- [What you need to do]:
Your answer should contain every line of the records, transcribed word for word.

--------------------------------

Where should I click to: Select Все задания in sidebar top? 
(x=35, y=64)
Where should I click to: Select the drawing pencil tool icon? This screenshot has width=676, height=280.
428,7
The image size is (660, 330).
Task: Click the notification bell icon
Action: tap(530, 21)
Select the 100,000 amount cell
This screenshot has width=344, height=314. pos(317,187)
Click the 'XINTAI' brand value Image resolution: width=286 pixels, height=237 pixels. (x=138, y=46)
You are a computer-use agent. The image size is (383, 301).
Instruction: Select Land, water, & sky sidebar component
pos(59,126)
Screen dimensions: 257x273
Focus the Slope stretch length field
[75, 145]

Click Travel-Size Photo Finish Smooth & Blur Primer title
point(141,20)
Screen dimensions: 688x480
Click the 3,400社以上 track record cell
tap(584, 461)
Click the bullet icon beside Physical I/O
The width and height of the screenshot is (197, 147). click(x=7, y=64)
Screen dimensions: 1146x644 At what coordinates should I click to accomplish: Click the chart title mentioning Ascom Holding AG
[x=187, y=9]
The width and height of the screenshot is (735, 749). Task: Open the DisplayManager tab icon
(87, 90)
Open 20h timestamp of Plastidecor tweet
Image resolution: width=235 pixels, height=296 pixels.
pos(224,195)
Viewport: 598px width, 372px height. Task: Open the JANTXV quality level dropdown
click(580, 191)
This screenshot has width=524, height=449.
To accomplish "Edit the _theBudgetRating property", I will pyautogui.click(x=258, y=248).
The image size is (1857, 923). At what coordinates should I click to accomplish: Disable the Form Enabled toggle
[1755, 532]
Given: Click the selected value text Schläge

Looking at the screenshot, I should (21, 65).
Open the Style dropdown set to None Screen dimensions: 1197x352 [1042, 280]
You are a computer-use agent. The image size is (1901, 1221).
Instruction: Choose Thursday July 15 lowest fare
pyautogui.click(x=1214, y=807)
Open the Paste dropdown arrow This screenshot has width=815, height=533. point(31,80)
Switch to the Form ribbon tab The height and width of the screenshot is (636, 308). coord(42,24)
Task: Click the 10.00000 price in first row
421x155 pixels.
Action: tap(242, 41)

--------------------------------

- [Worked solution]:
Where should I click to: Select Все задания in sidebar top? 
(x=35, y=64)
Where should I click to: Select the drawing pencil tool icon? This screenshot has width=676, height=280.
428,7
The image size is (660, 330).
Task: Click the notification bell icon
Action: tap(530, 21)
Select the 100,000 amount cell
This screenshot has width=344, height=314. pos(317,187)
Click the 'XINTAI' brand value Image resolution: width=286 pixels, height=237 pixels. (x=138, y=46)
You are a computer-use agent. The image size is (383, 301).
Instruction: Select Land, water, & sky sidebar component
pos(59,126)
Screen dimensions: 257x273
Focus the Slope stretch length field
[75, 145]

Click Travel-Size Photo Finish Smooth & Blur Primer title
point(141,20)
Screen dimensions: 688x480
Click the 3,400社以上 track record cell
tap(584, 461)
Click the bullet icon beside Physical I/O
The width and height of the screenshot is (197, 147). click(x=7, y=64)
Screen dimensions: 1146x644 At what coordinates should I click to accomplish: Click the chart title mentioning Ascom Holding AG
[x=187, y=9]
The width and height of the screenshot is (735, 749). Task: Open the DisplayManager tab icon
(87, 90)
Open 20h timestamp of Plastidecor tweet
Image resolution: width=235 pixels, height=296 pixels.
pos(224,195)
Viewport: 598px width, 372px height. Task: Open the JANTXV quality level dropdown
click(580, 191)
This screenshot has width=524, height=449.
To accomplish "Edit the _theBudgetRating property", I will pyautogui.click(x=258, y=248).
The image size is (1857, 923). At what coordinates should I click to accomplish: Disable the Form Enabled toggle
[1755, 532]
Given: Click the selected value text Schläge

Looking at the screenshot, I should (21, 65).
Open the Style dropdown set to None Screen dimensions: 1197x352 [1042, 280]
You are a computer-use agent. The image size is (1901, 1221).
Instruction: Choose Thursday July 15 lowest fare
pyautogui.click(x=1214, y=807)
Open the Paste dropdown arrow This screenshot has width=815, height=533. point(31,80)
Switch to the Form ribbon tab The height and width of the screenshot is (636, 308). coord(42,24)
Task: Click the 10.00000 price in first row
421x155 pixels.
Action: tap(242, 41)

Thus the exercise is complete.